Ne abbiamo testimonianza in molti racconti in cui il poeta avvicina dei ragazzi, sentendosi appagato dal solo guardarli, e non restando mai avvilito o contrastato dalla loro totale indifferenza. Spesso è un desiderio fisico, il suo, che sfiora i corpi, turbato, ma non si impone e non si impossessa. Lo sguardo che posa su questi adolescenti è ansioso, stupito, emozionato, a partire dal testo iniziale, in cui il cuginetto Quintilio (“esile e dritto… calmo e lucente”) lo saluta scontrosamente da lontano; così il bruno bigliettaio del vaporetto di Venezia, e ancora il contadinello grossolano osservato in biblioteca, il neghittoso garzone di un bar, l’apprendista del barbiere, i giovincelli seduti al cinema, i marinai che fanno a botte per scherzo e ridono di lui. In questo modo li descrive: “Il ragazzo si volse appena, e allungandosi di più sulla poltrona tirò dalla sigaretta una boccata più languida che mai. I suoi capelli erano proprio quelli dei giovinetti delle statue antiche, e tutto il resto era forse lo stesso con in più il fuoco di quegli occhi e di quella sigaretta nel crepuscolo romano”, “si vedrà quel suo sorriso, quel suo ripiegare la testa dolcemente e malinconicamente e subito dopo, ma subito subito, esplodere in risate aggressive dolcemente, come una grandine primaverile”, “Niente di femminile. Niente di estranea durezza virile. Tutta infantilità. Ma tutta grazia così, come un gatto, un bimbo, inconscia”, “il fanciullo – che è una nuvoletta di riccioli neri coi soliti occhi da meraviglia e il solito colorito di cielo”, “Due ore e più sempre a camminare e durante le quali ho avuto la forza di non toccarlo, di non fare un ragionamento che la triste legge direbbe poi corruttore. Egli è un angelo e non voglio descriverlo … avevo paura della sua bellezza”.
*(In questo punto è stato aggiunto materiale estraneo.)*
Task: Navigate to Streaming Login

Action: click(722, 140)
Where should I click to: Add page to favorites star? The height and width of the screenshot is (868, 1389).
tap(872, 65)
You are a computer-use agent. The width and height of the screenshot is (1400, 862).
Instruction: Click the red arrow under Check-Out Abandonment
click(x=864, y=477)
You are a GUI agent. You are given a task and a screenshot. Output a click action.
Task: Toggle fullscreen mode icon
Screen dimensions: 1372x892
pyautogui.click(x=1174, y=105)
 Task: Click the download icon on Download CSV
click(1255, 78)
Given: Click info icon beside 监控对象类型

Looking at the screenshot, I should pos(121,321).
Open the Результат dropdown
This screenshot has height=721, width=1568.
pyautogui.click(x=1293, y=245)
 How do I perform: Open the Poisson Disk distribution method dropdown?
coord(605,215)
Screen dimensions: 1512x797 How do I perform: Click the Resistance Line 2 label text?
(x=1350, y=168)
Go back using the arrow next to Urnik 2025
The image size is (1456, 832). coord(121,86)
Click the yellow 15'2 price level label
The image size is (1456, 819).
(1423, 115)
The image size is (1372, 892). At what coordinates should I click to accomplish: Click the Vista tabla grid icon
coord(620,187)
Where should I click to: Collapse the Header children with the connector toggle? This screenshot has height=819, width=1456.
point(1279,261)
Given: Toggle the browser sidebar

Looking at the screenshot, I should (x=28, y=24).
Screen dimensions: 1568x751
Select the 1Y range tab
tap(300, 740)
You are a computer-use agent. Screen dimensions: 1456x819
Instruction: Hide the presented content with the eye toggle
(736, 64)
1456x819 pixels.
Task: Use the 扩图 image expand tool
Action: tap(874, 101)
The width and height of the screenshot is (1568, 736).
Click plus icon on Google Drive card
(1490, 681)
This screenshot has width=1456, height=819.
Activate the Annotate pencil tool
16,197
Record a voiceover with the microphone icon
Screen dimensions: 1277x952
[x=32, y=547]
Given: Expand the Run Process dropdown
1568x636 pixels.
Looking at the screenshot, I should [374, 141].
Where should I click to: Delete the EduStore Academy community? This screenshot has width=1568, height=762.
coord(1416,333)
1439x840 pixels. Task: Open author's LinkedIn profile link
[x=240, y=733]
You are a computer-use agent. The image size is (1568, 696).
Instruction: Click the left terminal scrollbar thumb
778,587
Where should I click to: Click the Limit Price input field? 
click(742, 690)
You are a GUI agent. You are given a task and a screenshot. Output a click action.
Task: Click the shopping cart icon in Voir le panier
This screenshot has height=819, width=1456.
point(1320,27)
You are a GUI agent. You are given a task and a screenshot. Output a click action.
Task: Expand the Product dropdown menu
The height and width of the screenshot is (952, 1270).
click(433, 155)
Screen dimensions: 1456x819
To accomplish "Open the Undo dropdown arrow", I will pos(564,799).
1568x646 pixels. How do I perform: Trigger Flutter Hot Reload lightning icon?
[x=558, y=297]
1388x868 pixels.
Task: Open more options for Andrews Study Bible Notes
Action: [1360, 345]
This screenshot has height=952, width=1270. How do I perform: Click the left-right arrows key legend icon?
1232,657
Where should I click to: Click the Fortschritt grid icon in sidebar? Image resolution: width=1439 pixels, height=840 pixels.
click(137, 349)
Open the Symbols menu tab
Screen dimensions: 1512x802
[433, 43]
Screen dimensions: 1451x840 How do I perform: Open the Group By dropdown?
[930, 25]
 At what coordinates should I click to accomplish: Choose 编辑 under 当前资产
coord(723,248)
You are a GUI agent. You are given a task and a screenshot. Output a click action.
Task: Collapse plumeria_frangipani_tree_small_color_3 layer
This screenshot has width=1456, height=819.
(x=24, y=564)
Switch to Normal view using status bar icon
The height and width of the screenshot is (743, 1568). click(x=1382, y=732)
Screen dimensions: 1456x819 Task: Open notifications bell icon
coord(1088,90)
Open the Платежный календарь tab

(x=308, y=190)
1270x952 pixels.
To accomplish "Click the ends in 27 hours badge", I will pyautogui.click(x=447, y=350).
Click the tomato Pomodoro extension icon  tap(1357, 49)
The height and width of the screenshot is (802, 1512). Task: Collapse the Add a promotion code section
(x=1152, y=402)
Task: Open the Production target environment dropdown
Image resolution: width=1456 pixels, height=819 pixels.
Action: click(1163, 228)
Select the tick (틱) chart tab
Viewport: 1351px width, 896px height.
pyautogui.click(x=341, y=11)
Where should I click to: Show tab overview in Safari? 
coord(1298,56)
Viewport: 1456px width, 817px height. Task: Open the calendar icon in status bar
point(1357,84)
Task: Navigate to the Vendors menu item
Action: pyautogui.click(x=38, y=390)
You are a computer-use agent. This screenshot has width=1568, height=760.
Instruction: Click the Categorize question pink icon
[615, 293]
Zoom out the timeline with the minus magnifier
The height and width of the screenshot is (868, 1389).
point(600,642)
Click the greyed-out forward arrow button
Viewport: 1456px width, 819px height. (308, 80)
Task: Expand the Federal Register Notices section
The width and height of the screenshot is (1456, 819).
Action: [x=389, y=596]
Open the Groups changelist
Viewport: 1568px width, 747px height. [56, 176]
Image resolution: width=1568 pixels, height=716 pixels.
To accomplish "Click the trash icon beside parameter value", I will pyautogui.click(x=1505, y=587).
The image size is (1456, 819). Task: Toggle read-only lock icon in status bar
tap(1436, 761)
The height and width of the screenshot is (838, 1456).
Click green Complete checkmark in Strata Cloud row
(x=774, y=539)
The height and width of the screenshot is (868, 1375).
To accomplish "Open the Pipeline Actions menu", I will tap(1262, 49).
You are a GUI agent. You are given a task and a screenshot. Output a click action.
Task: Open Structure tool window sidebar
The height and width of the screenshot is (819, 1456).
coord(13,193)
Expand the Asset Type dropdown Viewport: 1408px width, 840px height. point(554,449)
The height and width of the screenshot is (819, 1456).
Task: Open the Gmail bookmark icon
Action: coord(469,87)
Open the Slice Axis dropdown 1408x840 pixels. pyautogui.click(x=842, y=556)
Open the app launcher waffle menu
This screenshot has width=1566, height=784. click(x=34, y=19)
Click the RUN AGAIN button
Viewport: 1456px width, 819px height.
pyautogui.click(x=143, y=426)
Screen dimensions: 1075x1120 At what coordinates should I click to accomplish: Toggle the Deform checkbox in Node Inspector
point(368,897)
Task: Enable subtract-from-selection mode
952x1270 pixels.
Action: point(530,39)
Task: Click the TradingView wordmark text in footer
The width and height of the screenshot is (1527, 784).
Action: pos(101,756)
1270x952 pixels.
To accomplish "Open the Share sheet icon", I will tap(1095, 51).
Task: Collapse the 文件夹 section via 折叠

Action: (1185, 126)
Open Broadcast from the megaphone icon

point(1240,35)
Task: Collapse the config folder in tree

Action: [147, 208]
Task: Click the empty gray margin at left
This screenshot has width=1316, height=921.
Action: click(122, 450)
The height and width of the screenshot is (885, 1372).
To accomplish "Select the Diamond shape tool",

Quando il poeta riconosce in se stesso il peccato, e confessa i suoi rapporti mercenari, allora maledice malinconicamente di non poter semplicemente amare, e di doversi accontentare di avventure fugaci, talvolta umilianti: “A me solo è negata la vera felicità… Per me la legge consente il vizio, non consente il puro amore”. Indifferente alla politica e ai mutamenti sociali, in anni turbinosi di scontri violenti, sangue, repressione, Sandro Penna viveva una classicità senza tempo, quasi mitologica, e le figure che tratteggia, gli episodi che racconta, sfumano in un ideale estetico di armonia e inviolabile purezza: “Fanciullo bello della bellezza delle mie più belle poesie. Tutto è in te delicato senza opulenze e la tua linea semplice e un po’ acerba è così poco amata dal volgo. Hai l’armonia della più grande e più semplice bellezza”.
SANDRO PENNA, UN PO’ DI FEBBRE – MONDADORI, 2019.